Marco Peloso

Email: peloso@cita.utoronto.ca

Research Summary

[ Cosmology, Early Universe and General Relativity ]

The research activities of Marco Peloso are focused on the interplay between elementary particle physics and cosmology.

Research Projects:
(September 2002 - August 2003)

Survival of super-GZK photons

Together with C. Csaki (Cornell U., LNS), N. Kaloper (UC, Davis), and J. Terning (Los Alamos), Peloso discussed a new mechanism for the survival of super-GZK photons produced in faraway sources.
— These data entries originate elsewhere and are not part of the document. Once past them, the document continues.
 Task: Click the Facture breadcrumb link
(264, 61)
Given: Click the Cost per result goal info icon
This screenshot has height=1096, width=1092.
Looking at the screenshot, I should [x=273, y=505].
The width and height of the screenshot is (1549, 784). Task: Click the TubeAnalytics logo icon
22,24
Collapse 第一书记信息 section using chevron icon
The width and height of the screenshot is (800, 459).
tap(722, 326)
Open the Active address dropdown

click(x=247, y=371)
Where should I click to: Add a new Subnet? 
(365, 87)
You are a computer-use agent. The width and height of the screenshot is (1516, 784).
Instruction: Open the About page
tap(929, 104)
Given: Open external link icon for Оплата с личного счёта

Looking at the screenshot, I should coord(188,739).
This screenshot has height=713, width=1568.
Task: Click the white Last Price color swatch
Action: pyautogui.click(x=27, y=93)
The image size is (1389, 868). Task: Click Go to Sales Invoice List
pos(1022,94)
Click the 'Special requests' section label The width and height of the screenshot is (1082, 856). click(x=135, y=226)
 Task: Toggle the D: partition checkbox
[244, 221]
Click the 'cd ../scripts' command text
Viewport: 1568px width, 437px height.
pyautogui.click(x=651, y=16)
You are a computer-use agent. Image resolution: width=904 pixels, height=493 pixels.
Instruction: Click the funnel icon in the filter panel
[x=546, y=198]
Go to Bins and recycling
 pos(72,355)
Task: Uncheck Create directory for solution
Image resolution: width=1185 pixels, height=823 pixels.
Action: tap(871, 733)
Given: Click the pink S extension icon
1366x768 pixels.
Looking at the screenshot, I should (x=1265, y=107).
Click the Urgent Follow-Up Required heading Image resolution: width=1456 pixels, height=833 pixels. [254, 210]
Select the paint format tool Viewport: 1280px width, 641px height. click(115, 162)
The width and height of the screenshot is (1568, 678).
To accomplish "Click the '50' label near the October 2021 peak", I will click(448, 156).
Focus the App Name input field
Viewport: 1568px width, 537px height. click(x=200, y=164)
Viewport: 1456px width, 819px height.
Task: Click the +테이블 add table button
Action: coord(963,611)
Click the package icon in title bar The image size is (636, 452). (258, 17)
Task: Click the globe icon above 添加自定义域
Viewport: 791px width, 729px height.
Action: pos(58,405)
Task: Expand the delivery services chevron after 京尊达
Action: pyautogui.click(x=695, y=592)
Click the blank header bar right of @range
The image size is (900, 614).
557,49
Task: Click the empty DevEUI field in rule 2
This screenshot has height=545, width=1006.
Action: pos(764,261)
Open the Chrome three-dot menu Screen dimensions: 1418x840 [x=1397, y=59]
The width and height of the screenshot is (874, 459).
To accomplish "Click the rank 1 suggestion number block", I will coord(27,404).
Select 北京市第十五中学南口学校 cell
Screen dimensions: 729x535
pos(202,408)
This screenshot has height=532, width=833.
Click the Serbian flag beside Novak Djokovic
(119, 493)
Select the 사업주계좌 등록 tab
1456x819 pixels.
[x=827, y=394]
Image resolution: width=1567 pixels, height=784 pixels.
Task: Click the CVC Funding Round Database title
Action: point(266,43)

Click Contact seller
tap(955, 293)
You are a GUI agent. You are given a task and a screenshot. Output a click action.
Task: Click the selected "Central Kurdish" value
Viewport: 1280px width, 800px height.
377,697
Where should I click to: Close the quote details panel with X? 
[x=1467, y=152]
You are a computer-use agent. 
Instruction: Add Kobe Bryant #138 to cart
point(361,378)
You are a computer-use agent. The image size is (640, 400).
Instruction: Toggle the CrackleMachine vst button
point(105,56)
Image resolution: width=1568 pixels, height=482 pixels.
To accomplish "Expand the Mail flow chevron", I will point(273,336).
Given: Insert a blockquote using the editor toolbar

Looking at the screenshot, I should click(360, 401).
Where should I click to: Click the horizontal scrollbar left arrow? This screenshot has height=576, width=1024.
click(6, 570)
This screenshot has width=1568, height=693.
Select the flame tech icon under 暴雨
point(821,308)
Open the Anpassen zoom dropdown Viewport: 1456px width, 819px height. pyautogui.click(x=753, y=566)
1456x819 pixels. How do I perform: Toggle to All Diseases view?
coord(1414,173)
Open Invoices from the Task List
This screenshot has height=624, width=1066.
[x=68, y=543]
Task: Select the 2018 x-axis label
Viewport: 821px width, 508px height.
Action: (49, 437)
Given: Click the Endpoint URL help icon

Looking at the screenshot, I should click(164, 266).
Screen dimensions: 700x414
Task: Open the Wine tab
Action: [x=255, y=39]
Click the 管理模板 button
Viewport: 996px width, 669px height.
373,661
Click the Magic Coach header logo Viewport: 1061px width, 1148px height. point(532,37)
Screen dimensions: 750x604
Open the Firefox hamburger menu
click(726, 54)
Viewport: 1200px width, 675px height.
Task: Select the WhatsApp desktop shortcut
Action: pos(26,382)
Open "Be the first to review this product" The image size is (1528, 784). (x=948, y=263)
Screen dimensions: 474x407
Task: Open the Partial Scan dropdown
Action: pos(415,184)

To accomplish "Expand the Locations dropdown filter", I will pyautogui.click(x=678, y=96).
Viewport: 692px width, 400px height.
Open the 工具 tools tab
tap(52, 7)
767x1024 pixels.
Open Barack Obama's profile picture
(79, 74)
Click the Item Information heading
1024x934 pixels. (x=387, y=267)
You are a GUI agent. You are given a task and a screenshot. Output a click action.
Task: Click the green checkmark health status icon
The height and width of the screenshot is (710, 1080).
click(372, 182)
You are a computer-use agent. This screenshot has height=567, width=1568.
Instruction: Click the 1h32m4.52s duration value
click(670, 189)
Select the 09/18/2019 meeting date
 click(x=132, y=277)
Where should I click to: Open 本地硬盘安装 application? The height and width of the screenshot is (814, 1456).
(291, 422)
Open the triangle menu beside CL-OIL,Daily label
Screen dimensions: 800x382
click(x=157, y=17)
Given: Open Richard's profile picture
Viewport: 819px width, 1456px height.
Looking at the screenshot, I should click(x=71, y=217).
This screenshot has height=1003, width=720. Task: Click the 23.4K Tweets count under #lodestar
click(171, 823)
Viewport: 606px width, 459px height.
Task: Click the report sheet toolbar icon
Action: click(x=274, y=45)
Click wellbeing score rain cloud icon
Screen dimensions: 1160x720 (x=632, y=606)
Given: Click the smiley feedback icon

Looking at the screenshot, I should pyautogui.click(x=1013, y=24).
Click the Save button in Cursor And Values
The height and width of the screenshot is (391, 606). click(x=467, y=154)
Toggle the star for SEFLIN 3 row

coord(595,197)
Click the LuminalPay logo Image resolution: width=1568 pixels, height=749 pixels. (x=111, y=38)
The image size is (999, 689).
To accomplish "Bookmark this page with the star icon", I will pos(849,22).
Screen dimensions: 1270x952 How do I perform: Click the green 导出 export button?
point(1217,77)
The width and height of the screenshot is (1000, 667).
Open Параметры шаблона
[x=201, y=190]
The mechanism is based on the mixing of the photons with light axions in extragalactic magnetic fields: photons convert into axions, which are sufficiently weakly coupled to travel large distances unimpeded; these axions then convert back into high energy photons close to the Earth.

Study of low CMB power on large scales

Together with Contaldi (CITA), Kofman (CITA), and Linde (Stanford U., Phys. Dept.) Peloso addressed the problem of the CMB low anisotropy power at large angular scales observed both by WMAP and COBE DMR. After discussing the statistical significance (over cosmic variance) of this effect, he focused on possible physical explanations related to the physics of inflation or to the late time evolution of the universe.

Origin of the acceleration of the universe

Together with E. Poppitz (Toronto U.) Peloso discussed the possibility that the present acceleration of the universe is driven by the evolution of shape moduli in sub-millimeter extra dimensional scenarios. The potential for the moduli is protected from destabilizing corrections (the main problem in models of quintessence) by locality and diffeomorphism invariance of the higher dimensional theory.